==== RECORD SET

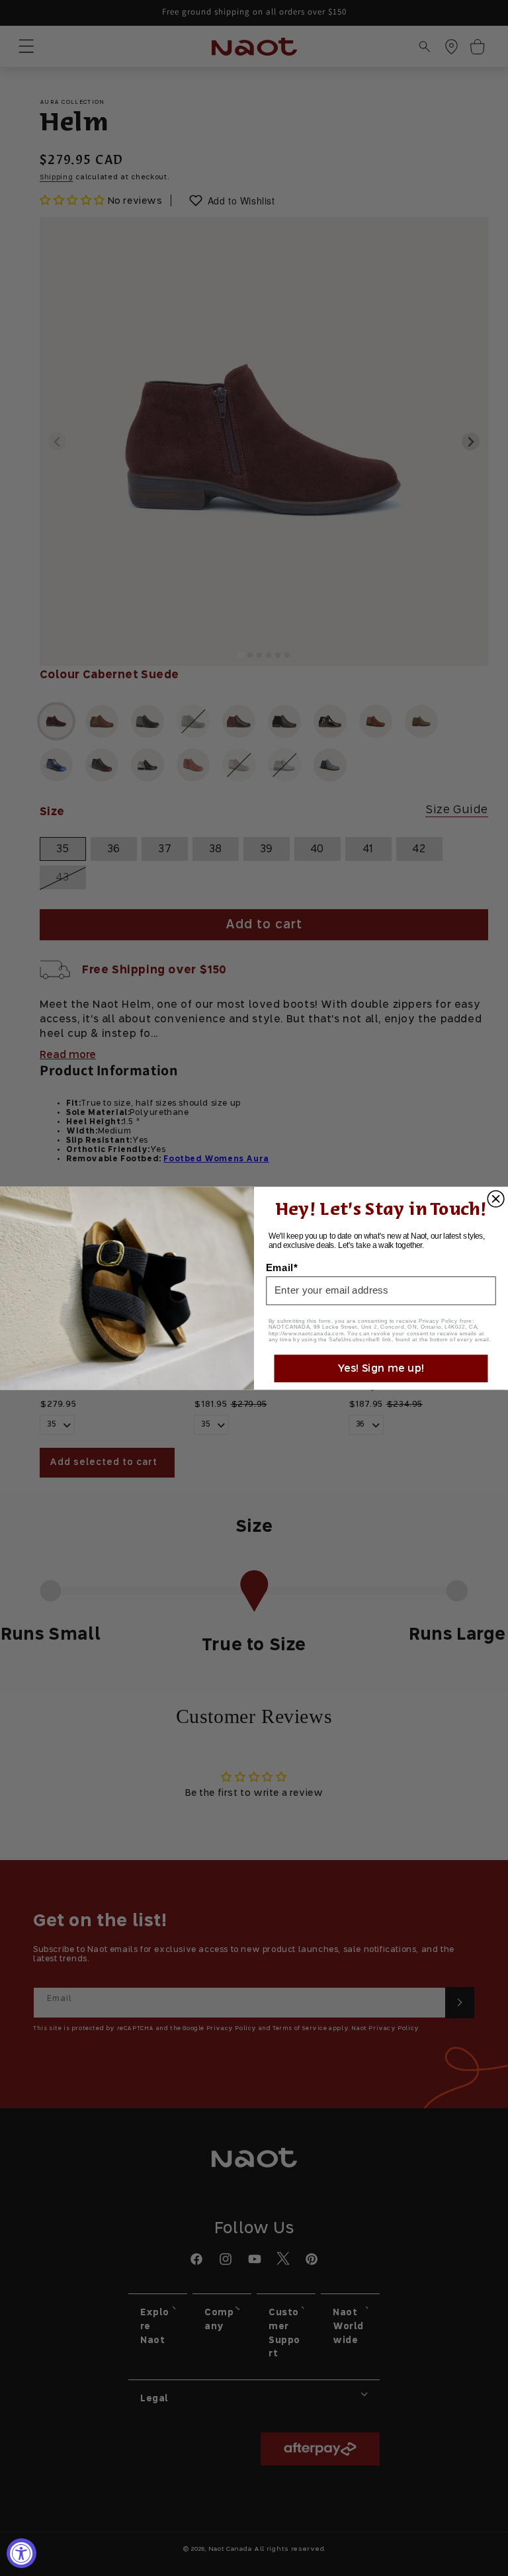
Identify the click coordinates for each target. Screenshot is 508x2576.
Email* (282, 1266)
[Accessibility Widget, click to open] (21, 2553)
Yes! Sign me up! (381, 1368)
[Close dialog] (495, 1198)
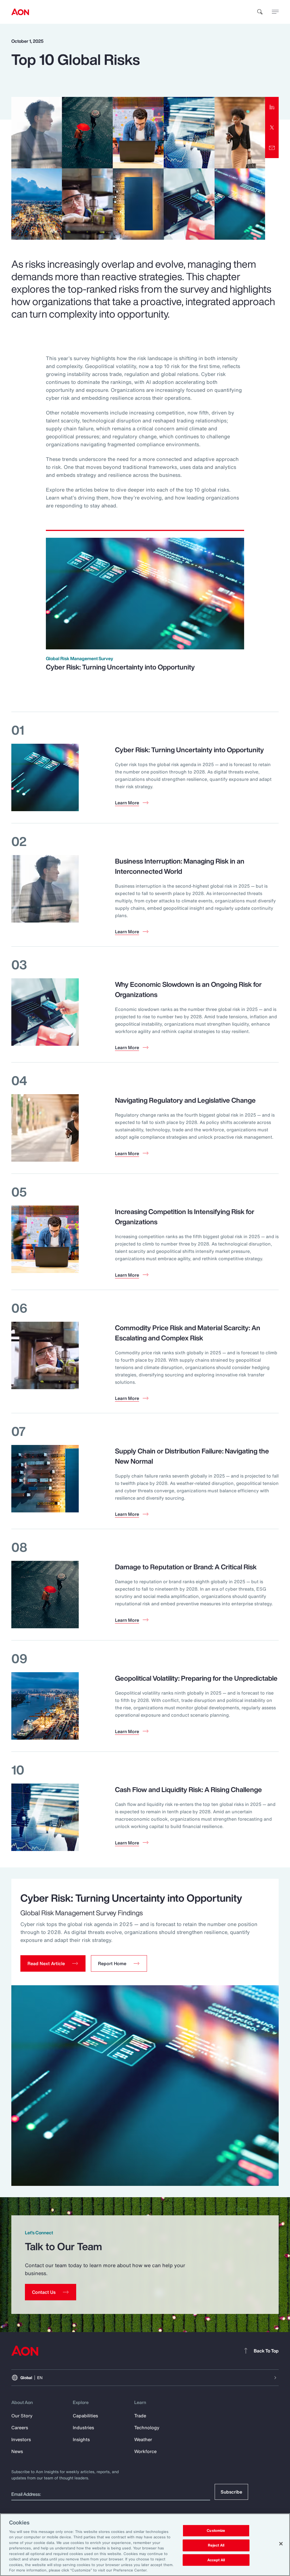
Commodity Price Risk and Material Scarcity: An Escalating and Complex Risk (187, 1333)
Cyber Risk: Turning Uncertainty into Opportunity (120, 667)
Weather (143, 2439)
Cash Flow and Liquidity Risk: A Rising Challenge (188, 1789)
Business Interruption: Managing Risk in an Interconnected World (179, 866)
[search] (260, 12)
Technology (146, 2427)
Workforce (145, 2451)
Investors (21, 2439)
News (17, 2451)
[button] (53, 1963)
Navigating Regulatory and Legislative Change (185, 1100)
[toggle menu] (275, 11)
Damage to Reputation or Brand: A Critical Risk (186, 1567)
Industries (83, 2427)
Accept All (216, 2560)
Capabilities (85, 2415)
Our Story (22, 2415)
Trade (140, 2415)
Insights (81, 2439)
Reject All (216, 2545)
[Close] (281, 2543)
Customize (216, 2531)
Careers (19, 2427)
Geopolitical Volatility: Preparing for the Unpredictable (196, 1678)
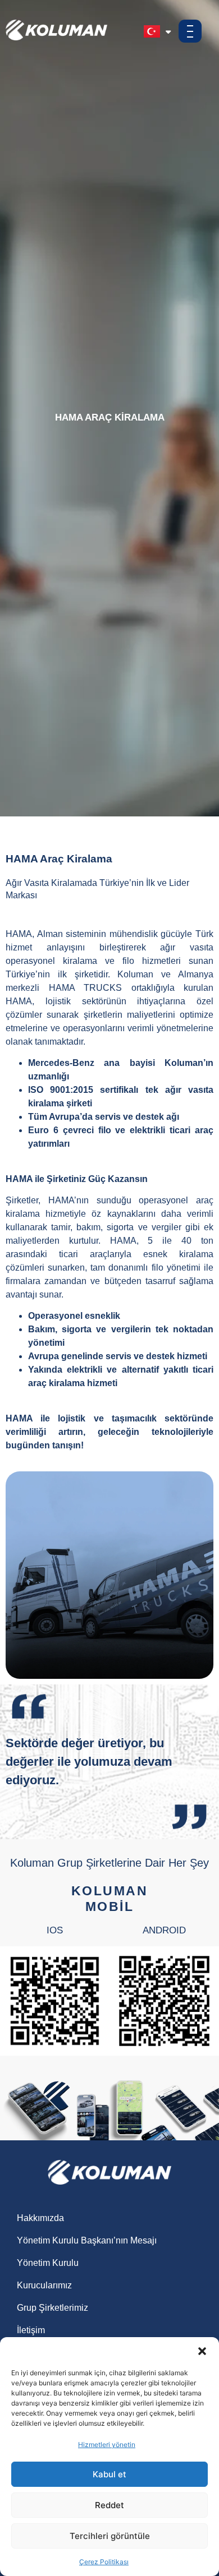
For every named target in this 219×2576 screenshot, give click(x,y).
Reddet (109, 2505)
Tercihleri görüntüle (110, 2536)
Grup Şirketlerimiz (52, 2307)
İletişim (31, 2330)
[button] (202, 2351)
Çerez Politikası (104, 2561)
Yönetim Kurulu (48, 2263)
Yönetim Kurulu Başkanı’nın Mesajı (87, 2240)
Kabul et (109, 2474)
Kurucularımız (44, 2285)
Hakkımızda (40, 2218)
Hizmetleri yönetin (106, 2444)
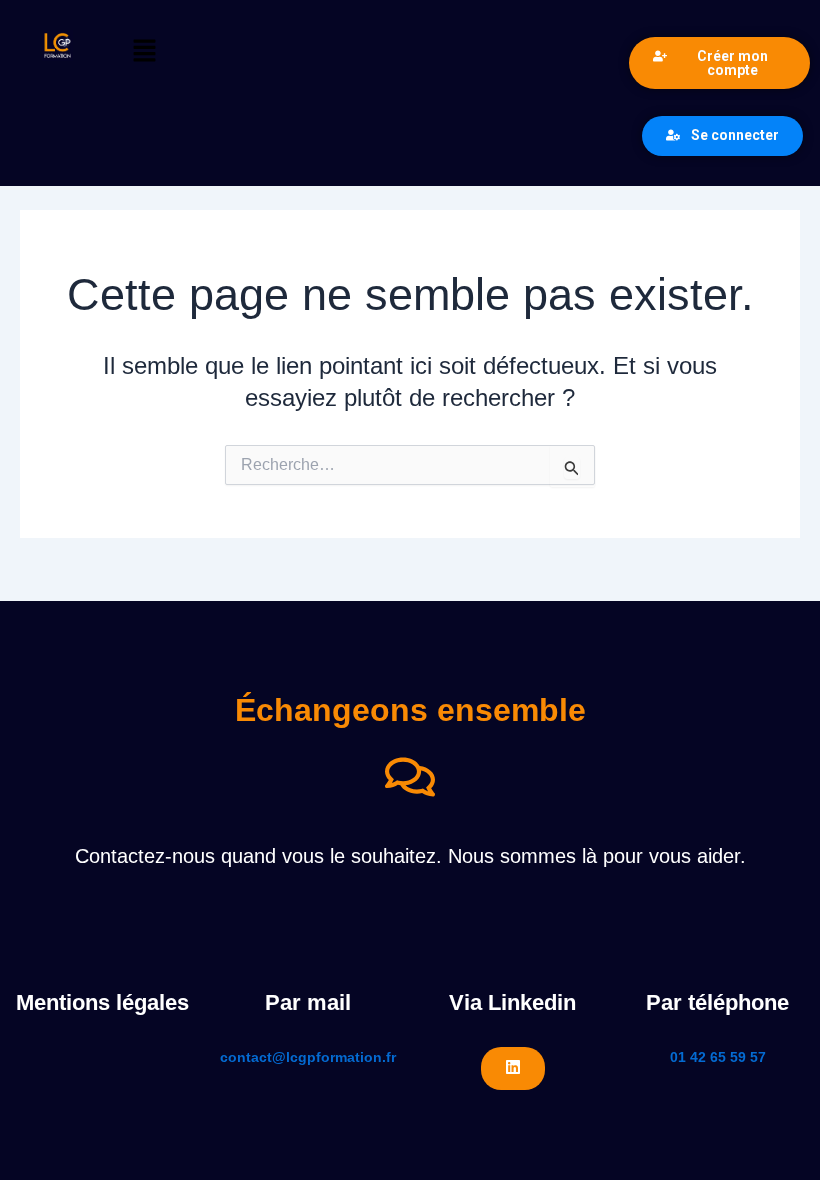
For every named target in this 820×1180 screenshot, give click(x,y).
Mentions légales (102, 1002)
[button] (366, 52)
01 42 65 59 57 (718, 1057)
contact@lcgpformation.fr (308, 1057)
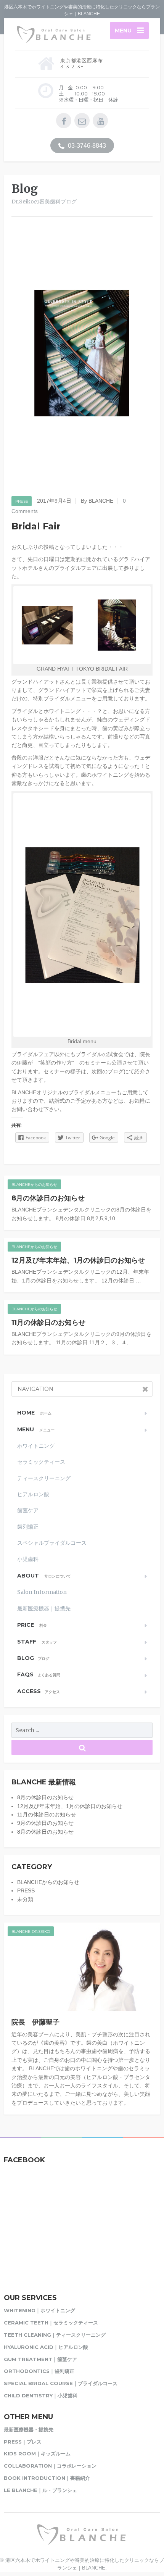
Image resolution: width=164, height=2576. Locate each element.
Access (38, 1691)
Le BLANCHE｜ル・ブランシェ (40, 2490)
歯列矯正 (28, 1526)
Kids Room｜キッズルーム (37, 2453)
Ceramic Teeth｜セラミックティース (51, 2323)
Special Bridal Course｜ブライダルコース (60, 2383)
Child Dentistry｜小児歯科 (40, 2395)
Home (34, 1412)
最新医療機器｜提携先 (44, 1608)
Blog (33, 1658)
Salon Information (42, 1592)
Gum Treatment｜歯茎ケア (40, 2359)
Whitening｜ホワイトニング (39, 2310)
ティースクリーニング (44, 1478)
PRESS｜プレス (23, 2442)
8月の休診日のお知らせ (48, 1198)
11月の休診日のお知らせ (48, 1322)
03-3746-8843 (86, 145)
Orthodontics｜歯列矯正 (39, 2371)
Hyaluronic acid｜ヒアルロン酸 (46, 2347)
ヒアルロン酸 (33, 1494)
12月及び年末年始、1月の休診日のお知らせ (78, 1260)
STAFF (37, 1641)
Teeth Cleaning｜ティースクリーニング (55, 2335)
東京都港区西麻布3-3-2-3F (81, 63)
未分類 (25, 1899)
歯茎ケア (28, 1510)
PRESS (21, 501)
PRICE (32, 1624)
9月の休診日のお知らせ (45, 1823)
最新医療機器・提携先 (28, 2429)
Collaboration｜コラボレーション (50, 2466)
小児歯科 (28, 1559)
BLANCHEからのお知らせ (34, 1184)
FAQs (38, 1674)
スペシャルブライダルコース (52, 1542)
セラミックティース (41, 1461)
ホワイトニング (36, 1445)
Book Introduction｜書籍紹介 (47, 2478)
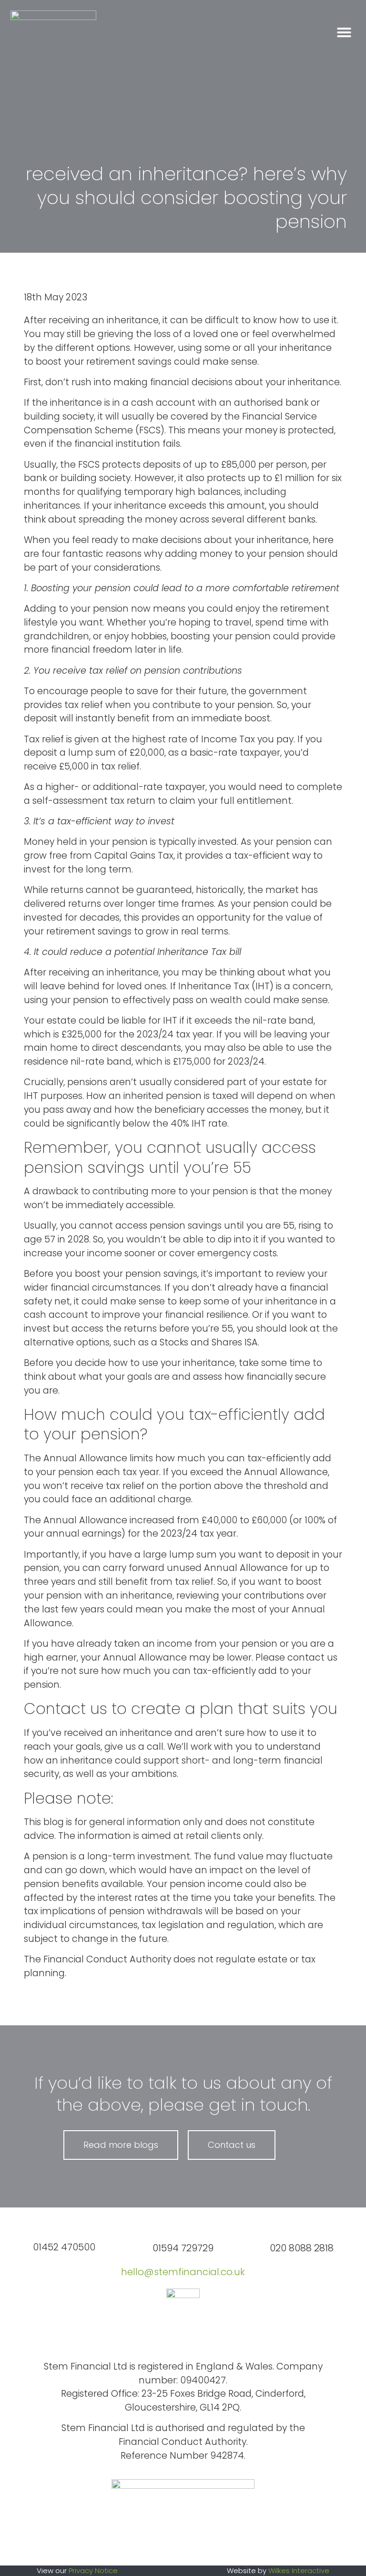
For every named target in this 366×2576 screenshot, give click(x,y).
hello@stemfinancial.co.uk (183, 2271)
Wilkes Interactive (298, 2571)
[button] (344, 32)
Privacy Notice (93, 2571)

========

DIRECTIONS: If a line in the entries holds the word "Teeth", count it. Report the total only.

FINISHED TASK: 2